Cards celebrate NL Central clinch with win

PHOENIX -- The champagne sat chilled in the Chase Field visiting clubhouse, simply awaiting the outcome of a game that had lost all significance by the time the first pitch was thrown. Win or lose in their regular-season finale, the title of National League Central champs could not be plucked away from the Cardinals.

As it was, the Cardinals went on to beat the D-backs, 1-0, behind a handful of plug-in players that were a part of manager Mike Matheny's last-minute switcheroo once a Pirates loss eliminated any meaning from the outcome of Game 162. In a season where they did not hold sole possession of the division lead until September, the Cardinals finished two games ahead of Pittsburgh.

"I'm going to try not to get personal about it, but for me personally, this is the most special [of the last four postseason berths] because there was nothing about this season that was easy," Matt Carpenter said amid a postgame celebration. "We had so many guys either get hurt or not live up to their own expectation of what we put out and it just wasn't easy. ... But we never quit. We never gave up on each other. And we never stopped fighting.

"At the end of the day, we ended up winning the NL Central, which is a really good division. It wasn't pretty, but it is something to be very proud of."

It marked the ninth time since 2000 that the Cardinals have finished first in the NL Central and the second straight year in which they had to fend off the Pirates for that division title all the way up to the final weekend of the regular season. The margin of error this season can be pared down to something as simple as the Cardinals winning 11 of their 19 head-to-head games against the Pirates.

With Johnny Cueto helping pitch (and hit) the Reds to a victory over the Pirates, St. Louis was able to pull Adam Wainwright as he was about halfway through his warmup in order to give him extra rest before he starts Friday against the Dodgers in Game 1 of the NL Division Series. He had started his pregame routine just after the Reds had taken a three-run lead, and as he threw in the bullpen, he glanced regularly at the out-of-town scoreboard.

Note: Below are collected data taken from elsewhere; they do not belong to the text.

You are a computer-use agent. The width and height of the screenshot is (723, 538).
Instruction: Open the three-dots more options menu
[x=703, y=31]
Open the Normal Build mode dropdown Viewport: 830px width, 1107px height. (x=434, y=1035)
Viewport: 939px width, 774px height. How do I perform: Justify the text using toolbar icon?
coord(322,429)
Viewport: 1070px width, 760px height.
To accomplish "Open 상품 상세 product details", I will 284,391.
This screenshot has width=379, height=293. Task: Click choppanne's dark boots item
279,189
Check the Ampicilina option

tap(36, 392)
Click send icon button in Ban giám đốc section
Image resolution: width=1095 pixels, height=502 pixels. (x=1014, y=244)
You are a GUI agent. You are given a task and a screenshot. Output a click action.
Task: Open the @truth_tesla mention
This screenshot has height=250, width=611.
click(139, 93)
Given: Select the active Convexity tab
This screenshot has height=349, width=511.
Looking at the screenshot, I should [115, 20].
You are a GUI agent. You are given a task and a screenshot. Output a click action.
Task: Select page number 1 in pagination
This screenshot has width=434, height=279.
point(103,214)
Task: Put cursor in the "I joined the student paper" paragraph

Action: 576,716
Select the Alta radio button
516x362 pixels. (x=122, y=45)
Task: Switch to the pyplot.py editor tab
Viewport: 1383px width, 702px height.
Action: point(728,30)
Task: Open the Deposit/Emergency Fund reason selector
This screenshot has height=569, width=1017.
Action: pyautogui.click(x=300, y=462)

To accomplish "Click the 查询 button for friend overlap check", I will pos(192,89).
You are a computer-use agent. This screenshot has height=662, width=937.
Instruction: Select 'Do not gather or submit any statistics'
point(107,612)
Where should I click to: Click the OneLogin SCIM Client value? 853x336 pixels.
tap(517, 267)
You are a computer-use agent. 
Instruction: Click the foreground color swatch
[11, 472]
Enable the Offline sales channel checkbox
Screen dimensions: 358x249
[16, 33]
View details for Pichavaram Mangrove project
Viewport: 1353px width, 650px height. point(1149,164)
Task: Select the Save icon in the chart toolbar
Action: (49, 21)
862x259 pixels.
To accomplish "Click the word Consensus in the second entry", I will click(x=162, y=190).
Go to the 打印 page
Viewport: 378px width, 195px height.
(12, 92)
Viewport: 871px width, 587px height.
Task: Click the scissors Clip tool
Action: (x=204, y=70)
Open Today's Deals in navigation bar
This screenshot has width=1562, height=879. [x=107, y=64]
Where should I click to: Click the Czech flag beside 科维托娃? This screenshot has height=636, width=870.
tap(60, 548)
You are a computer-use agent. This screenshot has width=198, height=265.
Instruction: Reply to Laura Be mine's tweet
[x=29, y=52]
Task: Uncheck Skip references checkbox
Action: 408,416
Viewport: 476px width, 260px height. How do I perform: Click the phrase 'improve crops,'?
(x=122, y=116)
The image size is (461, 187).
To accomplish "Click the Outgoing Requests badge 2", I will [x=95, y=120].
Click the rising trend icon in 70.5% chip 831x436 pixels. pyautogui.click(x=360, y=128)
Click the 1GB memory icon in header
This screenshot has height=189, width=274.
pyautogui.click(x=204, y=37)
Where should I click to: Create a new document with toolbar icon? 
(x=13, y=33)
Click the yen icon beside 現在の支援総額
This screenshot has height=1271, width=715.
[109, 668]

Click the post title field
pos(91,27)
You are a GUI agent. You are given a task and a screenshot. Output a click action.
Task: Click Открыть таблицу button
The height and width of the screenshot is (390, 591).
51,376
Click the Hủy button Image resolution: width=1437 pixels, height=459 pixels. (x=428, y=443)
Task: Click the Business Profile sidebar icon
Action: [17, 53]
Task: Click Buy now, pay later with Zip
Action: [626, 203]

"I actually threw a pitch without throwing at the catcher," Wainwright admitted. "It was the final out when [Aroldis] Chapman struck him out. I was throwing and watching that."

Nick Greenwood, with about 10 minutes warning that he'd be the fill-in starter if the Reds held on, took Wainwright's pregame place in the bullpen and, on his 27th birthday, made his first career start.

"I would say it's the best birthday ever," Greenwood said. "At the end of the day, we won the game, 1-0. I think that's kind of special. It was a bullpen day; hats off to everyone in the bullpen there. I think that's a credit to how deep our staff is there. I think we're going in the right direction going into the playoffs."

He was the first of five pitchers the Cardinals would use to navigate through nine innings. Greenwood covered three scoreless innings, allowing one hit. Justin Masterson, in his first appearance since Sept. 9, retired six of the seven batters he faced. Kevin Siegrist, Marco Gonzales and Carlos Martinez held the shutout, which, as the 23rd of the season, marked the franchise's most since 1968

It was also the first time since '68 -- a season since titled as the Year of the Pitcher -- that more than 25 percent of the Cardinals' wins were shutout ones.

"We've had our hiccups, but I think if you look at our pitching this year, it's been very, very good," Wainwright said. "I think the most special thing is to know that so many people had a key part in this."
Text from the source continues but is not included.